Native / Bilingual English is required for this role (read / written / spoken)Please upload your CV Resume in English.
Monthly salary : $4,000 - $5,500 USD
Along with our partner, we are seeking a Senior SRE / Production Support Engineer to lead the operational reliability, stability, and performance of their production systems. The selected professional will serve as a technical leader for incident response, root cause analysis, and long-term operational improvements.

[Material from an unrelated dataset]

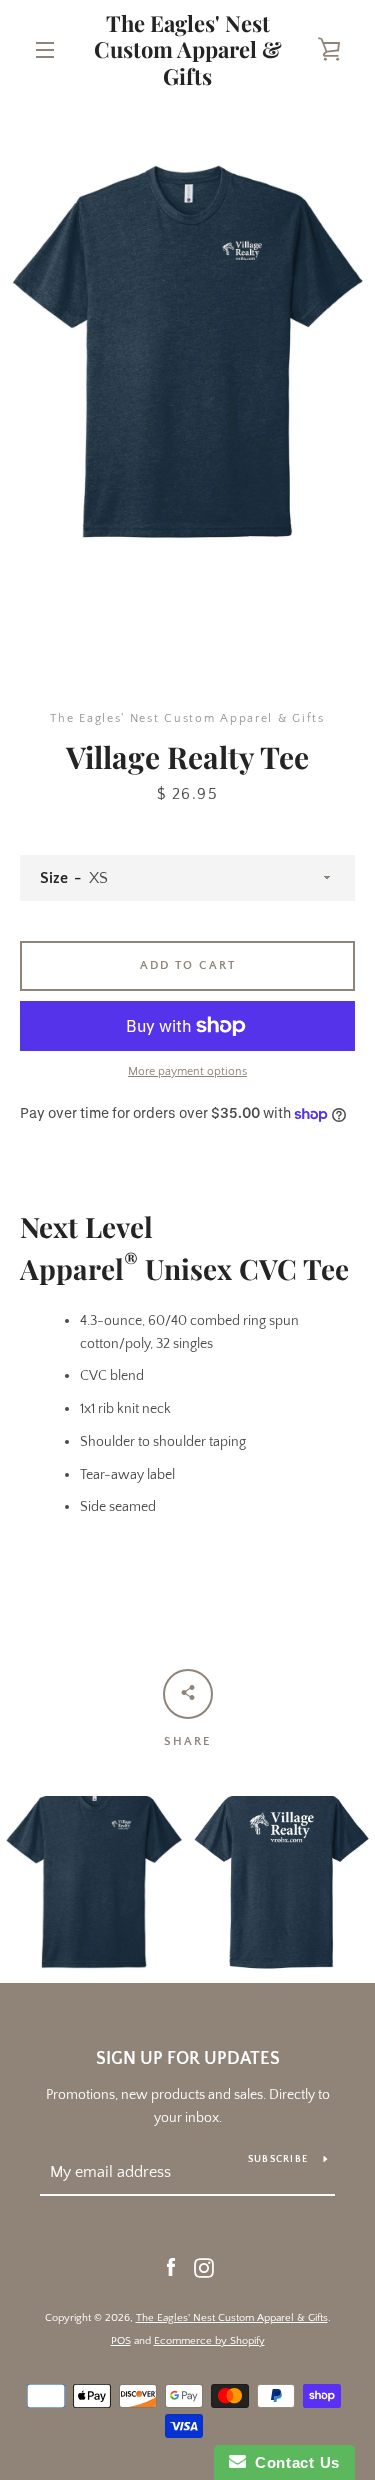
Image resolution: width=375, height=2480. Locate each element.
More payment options (187, 1071)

This role requires deep expertise in AWS serverless architectures, Python backends, PostgreSQL, and frontend technologies like React / Amplify.
The Senior Production Support Engineer not only resolves incidents but also drives system improvements, mentors junior engineers, and shapes processes for reliability and monitoring.
Responsibilities :
- Lead incident management for production issues across : AWS Lambda-based microservices, PostgreSQL (RDS), and React / Amplify frontend applications
- Investigate, diagnose, and resolve complex production issues, including performance, data, and configuration problems.
- Conduct and lead post-incident reviews and root cause analyses (RCA), driving preventive solutions.
- Mentor and guide junior / mid-level production support engineers in troubleshooting and operational best practices.
- Maintain and enhance monitoring, alerting, logging, and observability tools (CloudWatch, X-Ray, DataDog, etc.).
- Collaborate with engineering teams to improve system reliability, scalability, and maintainability.
- Own and improve runbooks, playbooks, and operational documentation.
- Participate in on-call rotations, providing technical leadership during high-impact incidents.
- Analyze recurring issues and propose architectural or procedural improvements to prevent recurrence.
- Support deployment validation, emergency rollbacks, and operational changes.
- Partner with DevOps and Engineering teams to optimize performance, cost, and availability of cloud resources.
Required Qualifications :
- 5+ years of experience in production support, SRE, DevOps, or backend engineering roles.
- Strong expertise with AWS services, particularly Lambda, API Gateway, RDS (PostgreSQL), S3, Cognito, and CloudWatch.
- Proficient in Python, with the ability to read, debug, and modify code to resolve issues.
- Deep understanding of PostgreSQL, including query optimization, data integrity, and troubleshooting.
- Experience managing and improving observability, monitoring, and alerting in production systems.
- Proven experience handling high-severity incidents and leading incident response.
- Strong problem-solving skills and ability to navigate distributed systems.
- Excellent communication skills for incident reporting, collaboration, and mentoring.
Preferred Qualifications :
- Experience with frontend technologies (React, Amplify) for debugging full-stack issues.
- Familiarity with serverless architecture best practices and cost / performance optimization.
- Experience with infrastructure-as-code (CloudFormation, CDK, Terraform).
- Knowledge of automation and scripting for operational tasks (Python preferred).
- Prior experience in defining or improving SLOs, SLAs, and operational KPIs.
- Familiarity with modern CI / CD pipelines and automated deployment strategies.
- Hands-on experience with observability and monitoring platforms (DataDog, New Relic, Sentry).
Success Indicators :
- Production incidents are resolved quickly and effectively, minimizing business impact.
- Post-incident RCAs lead to measurable improvements in system reliability.
- Operational playbooks and runbooks are well-maintained and widely used.
- Junior / mid-level engineers are mentored effectively and develop troubleshooting skills.
- Systems are proactively monitored, optimized, and improved for stability, scalability, and cost efficiency.
Tools You May Use :
- AWS Services : Lambda, RDS (PostgreSQL), S3, API Gateway, Cognito, CloudWatch, X-Ray, SNS / SQS, EventBridge
- Languages & Scripting : Python
- Monitoring & Observability : CloudWatch, DataDog, Sentry, X-Ray
- Version Control & CI / CD : GitHub / GitLab, CI / CD pipelines
- Frontend Collaboration : React, Amplify
- Ticketing & Collaboration : Jira, Confluence
- AI Prompting : Cursor, ChatGPT
Benefits :
- A fully remote position with a structured schedule that supports work-life balance.
- The opportunity to join a forward-thinking company transforming the future of film and television production through cutting-edge technology.
- Two weeks of paid vacation per year.
- 10 paid days for local holidays.
Work Schedule : US Pacific Standard Time
- Please note our partner is only looking for full-time dedicated team members who are eager to fully integrate within their team.